It is, however, only a temporary ease and one anticipates that once the year has ended and the Christmas splurging has been done, the increase will flow through the customers who will then experience in their pockets the impact of the increase. This may have the effect of dampening some sales in the New Year and thereby reducing Government’s intake of VAT which might put some of the anticipated revenue uptake at risk.
Yet such are the vagaries of human response that one is never sure how the general population is likely to react to economic measures handed down in Budgets, which are naturally designed to achieve stated objectives. Indeed, the study of consumer behaviour which resides most closely in the discipline of psychology has become in recent times a study of economics itself since all economic forecasting must of necessity take this factor into account.
As our tourism season is about to lift off, we raise this point because it matters to us as a small developing country that we, too, must be thoughtful of how we market our country abroad and at home to visitors.
Tourism and services have now become our major breadbasket in that we draw the largest chunk of our foreign exchange earnings from these two sectors, and just as Bridgetown stores have to ensure that they so market themselves that they continue to attract customers, so too must this island continue to so market itself that we compete successfully against the worldwide competition to attract tourists in what has become a tight market, aggravated by the international recession.
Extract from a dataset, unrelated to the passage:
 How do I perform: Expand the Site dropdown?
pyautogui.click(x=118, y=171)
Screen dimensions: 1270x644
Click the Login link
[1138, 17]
It has to be made clear that the external marketing must be matched by a welcoming attitude by those of us who may come into contact with tourists visiting our shores.
We do not need to be servile in order to render proper service, nor do we need to genuflect to every passing visitor to make him or her feel welcome.
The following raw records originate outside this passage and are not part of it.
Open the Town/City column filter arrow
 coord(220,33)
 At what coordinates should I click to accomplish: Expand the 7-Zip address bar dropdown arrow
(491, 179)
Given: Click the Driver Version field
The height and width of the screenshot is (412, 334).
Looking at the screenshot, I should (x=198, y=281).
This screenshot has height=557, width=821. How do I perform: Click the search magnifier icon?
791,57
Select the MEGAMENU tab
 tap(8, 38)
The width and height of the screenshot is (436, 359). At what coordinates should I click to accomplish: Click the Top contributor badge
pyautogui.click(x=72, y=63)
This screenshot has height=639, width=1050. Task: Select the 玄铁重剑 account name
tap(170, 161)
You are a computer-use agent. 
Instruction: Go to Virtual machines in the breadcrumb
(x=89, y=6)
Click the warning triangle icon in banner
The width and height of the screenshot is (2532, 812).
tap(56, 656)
Yet as we embark on the opening phases of another tourist season, we must be the more acutely conscious that it ensures to the benefit of our island if our visitors regard us as a friendly people and see our island as a peaceful and safe place to spend their vacations.
Tourism really is our business and we must be realistic about the chances of further  economic growth if our main foreign exchange earner is hamstrung by unwelcoming local attitudes, for in that case all the external marketing will not help us if the product does not live up to the marketing of the Barbados Tourism Authority.  
And we must not be in any doubt that the mix of factors which go into making for a successful product includes the attractiveness of the physical landscape, the salubrious nature of our climate and the political stability of our island; but of greatest importance will be the way we react to and treat our visitors once they are here.
Simply by being NISE to each other and to visitors alike, each and every Barbadian can do his or her bit to help the national effort to pull together at this critical economic juncture.  
By doing so we will be safeguarding thousands of jobs, protecting our standard of living, and helping in the national effort at rebalancing the economy.